金融資産課税の一体化をめぐる課題-納税者番号制度との関係を中心に

2004年01月25日 調査部 経済・社会政策研究センター 三上寿雄


  1. 目指すべき金融資産課税の一体化の姿
    金融・証券税制は、所得分類の多さや商品ごとに税率・諸控除・徴税方法が異なる等の点で極めて複雑であり、改善が必要と長らく指摘されてきた。こうした批判に応えるべく、2002年度および2003年度の税制改正では、主として証券関連税制が見直された。しかし、依然、金融商品の所得区分は多岐に及び、新たに優遇措置や損益通算規定が加わることによって一層複雑な仕組みとなったため、課税の中立性、制度の簡素化、等の観点から、引き続き見直しの必要性が指摘されている。
    度重なる金融・証券税制の見直しの背景には、資本市場活性化の手段として証券関連商品に時限的な優遇措置を付与した結果、現行の金融・証券税制が一層複雑になり、中長期的にはその是正が不可避なことがある。現行のインセンティブ税制は、中立性や簡素性等の点で少なからず問題を抱えており、課税の中立性、公平性、簡素化等に配慮しつつ、リスク・マネーの供給という政策課題に対応した税制の再構築が求められている。
    こうしたなか、金融資産性所得に対する課税の一体化(金融資産課税の一体化)に向けた動きが出てきている。ここで、金融資産課税の一体化とは、金融商品に対する課税方式(所得区分、適用税率)を一律とし、商品相互の損益通算を広範に認めたうえで課税する制度である。
    2002年度および2003年度税制改正では、その手始めとして、株式と利子の同率での課税(上場株式譲渡益、配当所得の税率を20 %に引き下げ:恒久的措置)、損益通算範囲の拡大(公募株式投資信託の損失と株式譲渡益の損益通算の容認)等の措置が講じられた。続いて、2003年6月、政府税制調査会の「少子・高齢社会における税制のあり方」において、2005年に金融資産課税の一体化を目指す方針が明確に示された。これを受けて、2003年12月、政府税制調査会の「平成16年度の税制改正に関する答申」では、金融資産課税一体化の実現に向けて、金融小委員会において諸課題の検討を進めていく方針が明らかにされている。
    現行の証券関連インセンティブ税制が、リスク・マネー供給に資する一方で、課税の中立性・簡素化とトレード・オフになる弊害があるのに対して、二元的所得税に代表される金融資産課税の一体化は、リスク・テイク促進と中立性・簡素性をある程度両立し得る点に意義を見いだせる。換言すれば、金融資産課税の一体化は、金融・証券税制の中立性や簡素化の向上に資するのみならず、個人によるリスク・テイクを促進する効果が期待出来る点で優れていると評価出来よう。具体的には、金融資産課税の一体化が進展すれば、株式譲渡損失等のリスク資産から生じた損失を、株式の配当あるいは預貯金の利子等と相殺出来ることから、リスク資産投資への失敗を過度に恐れることなく、積極的にリスク・テイクする誘因が高まると想定される。

* [データ部分]:
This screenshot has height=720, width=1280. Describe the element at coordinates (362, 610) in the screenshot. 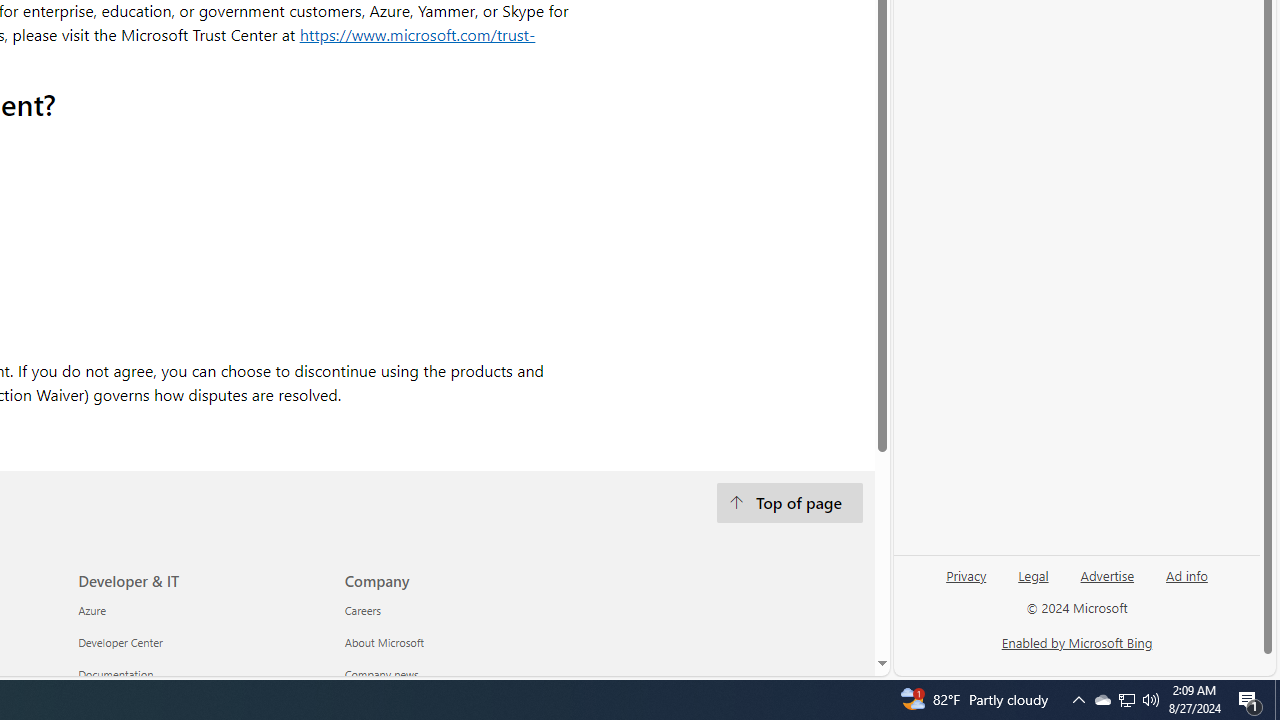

* [課題の指示]:
読解文によると、2002年度および2003年度の税制改正で、上場株式譲渡益と配当所得の税率は何%に引き下げられたか。

* [解答]:
20%に引き下げられた。